__Article__:
Having said that, however, I was surprised to learn, in doing research for this post, that his one early non-Fox movie, 20,000 Years in Sing Sing, made by Warner Bros. who had Tracy on loan, and who paired him for the one and only time in his career with Bette Davis, is also not available on DVD.
It's not until Tracy got to MGM, and started making more prestigious movies like Fury with Fritz Lang, or the disaster epic San Francisco, that he starts showing up on DVD. In keeping with my comments about what I'll blog about, I'd like to point these two out, as well as Tracy's next MGM film, Libeled Lady, since MGM put all of them out on DVD, and they are all well worth watching despite being three very different movies. (In fact, I already blogged about Libeled Lady back on March 15.)
Fox and Warner Home Video have some work to do.
I actually got an unsolicited comment to one of my blog posts the other day, which implies that my readership has gone from the infinitesmial to the merely miniscule. With the certain knowledge that people are indeed reading, I figure I should make a few "official" comments about the nature of this blog.
Of course, it's a blog about the movies, especially classic movies. Given a choice, I prefer to write what are more or less recommendations; that is, movies that are coming up on one of the cable channels in the next day or two, or, in the case of movies that I just recently saw for the first time on TV or that I'd like to see again, movies that are available on DVD. I don't particularly like the idea of saying, "Look at this wonderful movie I just saw on TCM! Too bad you can't see it too, because it's not available on DVD." It just doesn't seem like a nice thing to do to people.
I try to write a post every day, simply because I want to keep in the habit of writing. Once you stop for a day, it becomes that much easier to take more and more breaks and eventually stop altogether; I in fact know this all too well from another site I used to administer. It also means that sometimes, I have to break my above guideline of avoiding entries on movies not on DVD. However, I've tried either to campaign for a good movie to be released on DVD, or else talk about movies as they relate to a particular actor, with other of that person's movies certainly being available on DVD.

__Available data__:
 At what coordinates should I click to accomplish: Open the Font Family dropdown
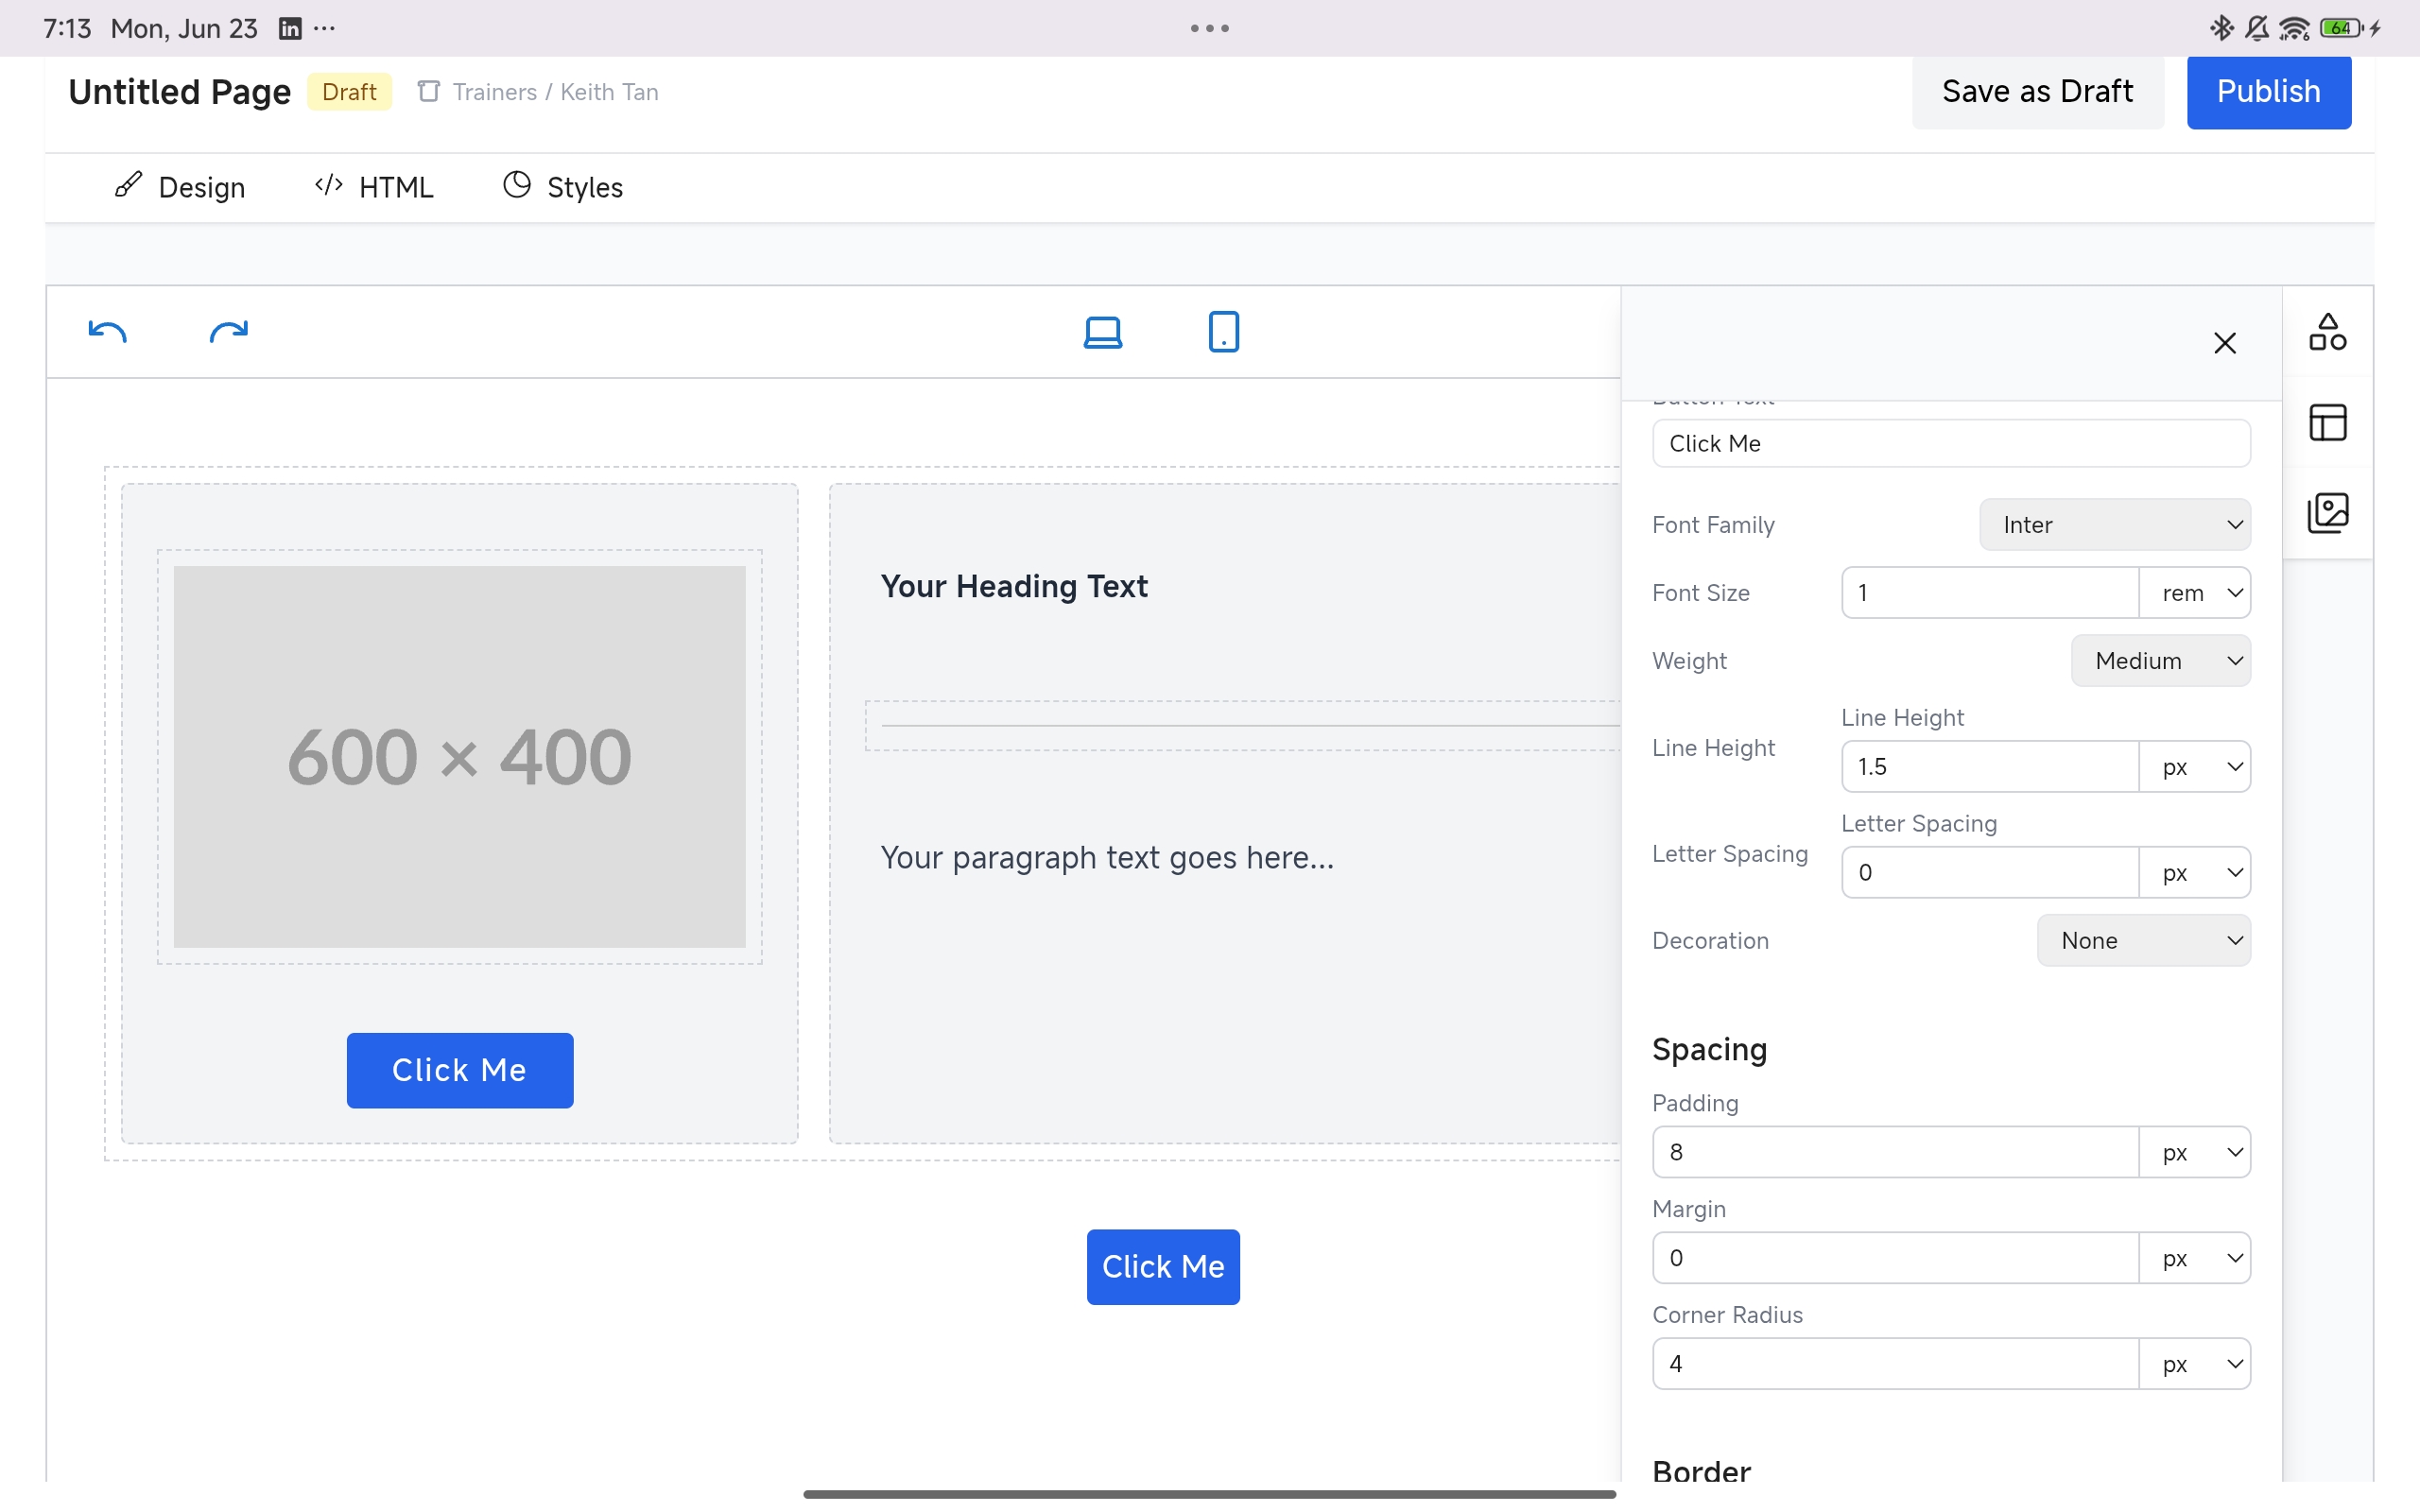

__Your goal__:
Please carry on the classic-movie blog above, picking up right after its final sentence and keeping the same first-person voice.

__Exercise result__:
There's also another consequence of posting every day, namely that I don't have the time to write the way I would if I were writing a book on the movies, or more generally if I were getting paid to write. (Of course, if there are any press types willing to pay for my thoughts on the movies....) So, you'll quickly see that I have a dreadful habit of resorting to certain turns of phrase over and over. I do do some editing, as well as some thinking about what I'm going to write in my other free time, but by and large, the posts will have a bit of a stream-of-consciousness feel to them. Also, there are more mistakes than there would otherwise be if I took the hours to do more thorough research. This is not deliberate; I don't like misleading people. But, we're all human, and it's easy to spread an urban legend unwittingly. Truth to tell, I've learned a lot of what I know about the movies thanks to the good work that Robert Osborne does on TCM.
Posted by Ted S. (Just a Cineast) at 8:36 PM
Monday, April 14, 2008
Last night, I was interested in seeing TCM's airing of Rhapsody in Blue, never having seen it before. Unfortunately, I was busy doing the dinner dishes and missed Robert Osborne's introduction and the opening credits. However, as I was watching the movie, the first time George Gershwin visited music professor Otto Franck, I immediately said to myself, without even hearing the good professor speak, "That's Albert Bassermann!" Sure enough, I was right. Charles Coburn as music publisher Max Dreyfus was much easier to spot, but then, Coburn is rather more famous, having won an Oscar.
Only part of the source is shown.